Amos, whose injury had by this time healed sufficiently and had learned to manipulate his crutches before he was fitted with the latest in artificial legs, appeared many times on television, usually described as the victim of the current dispensation. But though he agreed with the Members of Parliament as far as they went, he said that what was needed was more than a reform of the law. The fundamental problem, he said, was what he called quadrilimbism, the assumption that human beings have four limbs and that any deviation from the hegemonic pattern was bizarre, abnormal or pathological. For example, the illustrations of all children’s books, apart from Treasure Island, showed characters only with four limbs, that is to say two arms and two legs. This indoctrinated children with the idea that that people with one or more limbs missing were abnormal in some way. He also suggested that from now on the word amputee should no longer be used, as it had derogatory connotations of disability or even inability.

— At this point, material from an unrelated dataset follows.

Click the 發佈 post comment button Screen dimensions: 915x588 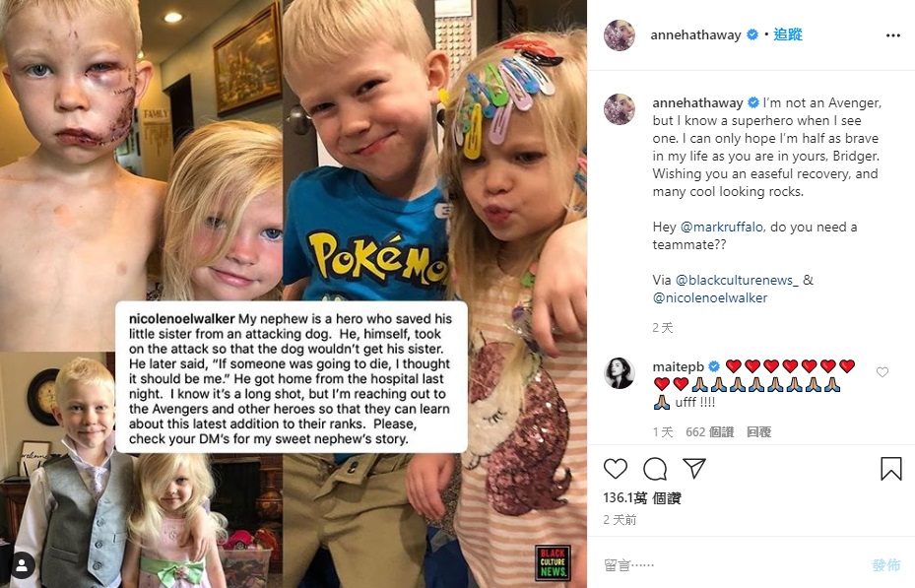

He suggested that from now on amputees be known as the differently-limbed. As for the inclusion of apotemnophilia and acrotomophilia in textbooks of psychopathology, he suggested that the pages be torn out. The mediaeval witch-hunt of the quadrilimbists against the differently-limbed had to stop.

The government quickly passed a bill, without opposition, obliging surgeons to amputate the limbs of adults above the age of fourteen who wanted them amputated (the parents of the fourteen year olds were specifically not to be informed) and from now on it was inscribed in the code of medical ethics that no doctor could refuse to assist such a person in finding a surgeon to perform the operation, henceforth to be known as limb correction. Once the bill was passed, thousands of people came forward for limb correction (mainly legs), and soon there were so many people waiting for the operation that it became a national disgrace. The solution was to train nurses to cut off legs, though arms, being more difficult to sever, remained the province of full surgeons.

There was still much to do to remove prejudice, but Amos was pleased to see that publishers were now printing children’s books with pictures of Mummy and Daddy (or just Mummy) with fewer than four limbs, and some with no limbs at all. In some primary schools, children were being taught a course against quadrilimbism, and he hoped that these courses would become compulsory everywhere.

After a prolonged period of sick leave because of anxiety, two of the three train drivers whose trains had performed the initial operations killed themselves.